I was hiking in the woods with my two boys, my mother, and my sister when my brother-in-law called and told us there’d been a bombing in Boston, at the marathon. I still remember the terror as I tried to wrap my mind around it. I knew someone running in the marathon. I’d always wanted to run in it (but could never qualify).
What’s more, the Sandy Hook shooting had occurred just a few months earlier. This particular unfathomable tragedy had struck me hard and deep. Maybe because of the horror of it all, perhaps because my own boys were the same age as many of the victims.
After Sandy Hook, I cried myself to sleep for days. One of the curses of being a writer is having an overactive imagination, and in this instance, my mind would not let me rest as I thought of the tragedy, of the children and families affected. How could God let this happen?
By the time the bombing happened, I was really shaken up—and my faith, which I had once considered strong, was also shaken up. I started to become consumed with the potential for evil in the world. I became distrustful, expecting the worst from people. It was a terrible place to live.

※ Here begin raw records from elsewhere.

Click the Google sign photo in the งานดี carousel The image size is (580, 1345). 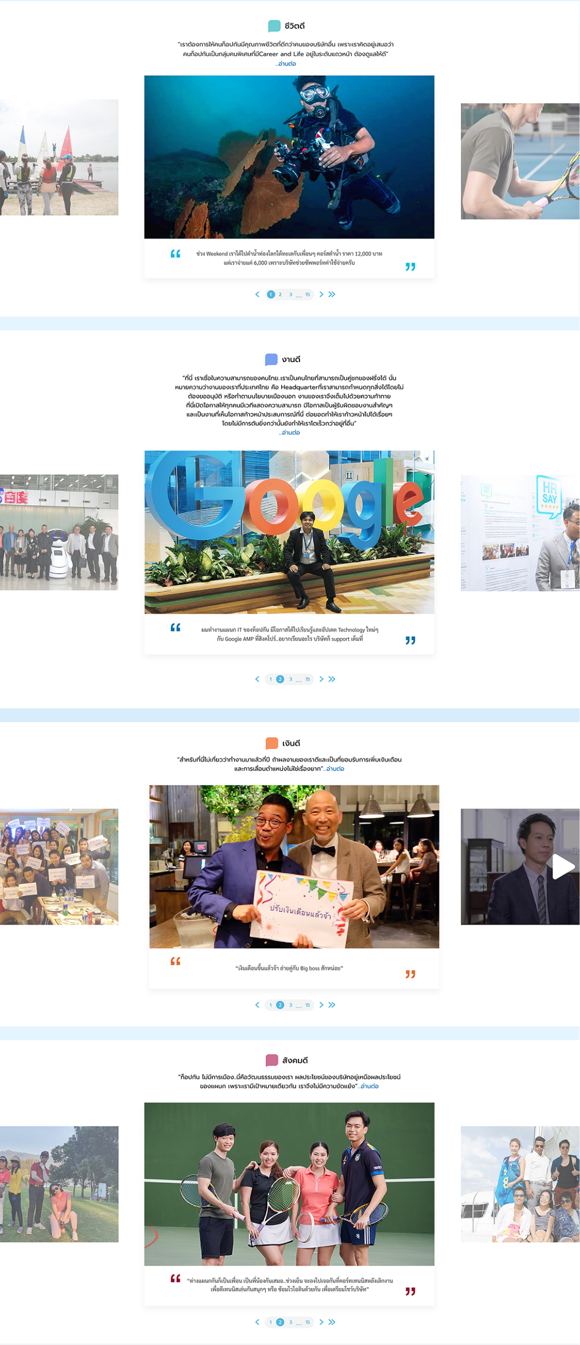[x=289, y=532]
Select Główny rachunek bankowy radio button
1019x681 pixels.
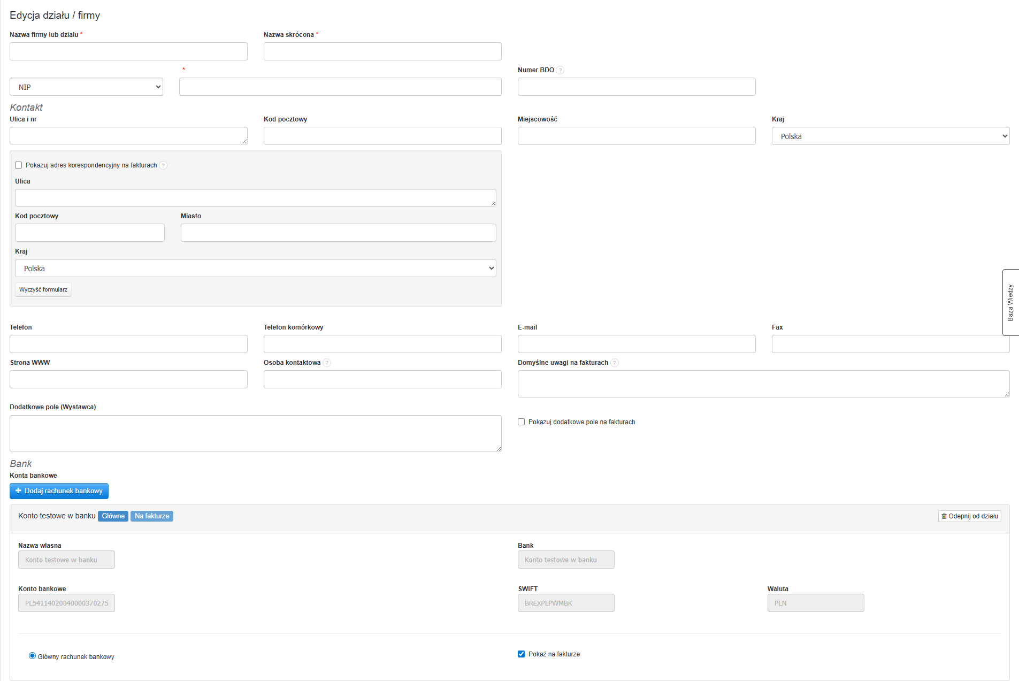pyautogui.click(x=33, y=656)
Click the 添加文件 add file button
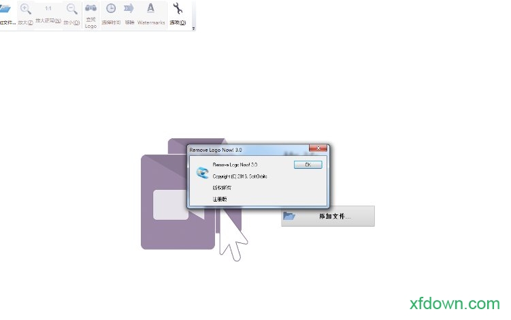Image resolution: width=511 pixels, height=320 pixels. click(x=327, y=217)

In the days following the bombing, when one of the brothers was still on the loose, I had a knock come at my door. I looked out the tiny window of my front door to glimpse dark hair beneath a familiar-looking black-and-white baseball cap. It was Thursday, April 18, 2013, three days after the Boston Marathon bombing. Pictures of the brothers were all over the news, investigators searching for clues to where the two suspects could be—anywhere, it seemed.
Quite likely, at my front door. I lived only half an hour away from where the younger brother went to school, and with all my thoughts about evil finding me, I was sure it had in that moment.
Ducking down, I grabbed the phone and ushered my young sons into their bedroom, where we hid.
Now, despite my sons assuring me that they could take “the bad guy out” with their NERF guns, I called the police. Not long after, two officers crept into my backyard, guns drawn, searching my shed. They found no one and later tracked down a young tax assessor who admitted he had come to our house to check on renovation progress.
I felt foolish, and just a little crazy. But even after news stories finally stopped talking of the bombing, the feeling of fear didn’t go away. Yet I was a Christian, claiming to put my faith in a loving God. Why then, did I doubt Him? And how could I walk in faith while clinging to fear as my companion?
So, writers do this thing (or maybe it’s just me), where we might not want to face what’s going on in our own lives, but somehow facing it in a story seems less intimidating. So I turned to my writing (and my sixth manuscript attempt at publication) for answers to the question, “How can I conquer fear?”
In the process of answering this question, two women—centuries apart—were birthed. Annie is a Boston Marathon bombing victim, wondering how she will ever get past the bombing, and the subsequent choices she has made to separate herself from her family, including a niece who lost a leg in the bombing. The ring given to Annie the day of the bombing becomes an idol to her. Liberty is a woman wondering how she will ever get past the death of her brother in the Boston Massacre, and the subsequent choices she has made in stealing a ring from a man (a British officer) who has shown her nothing but kindness.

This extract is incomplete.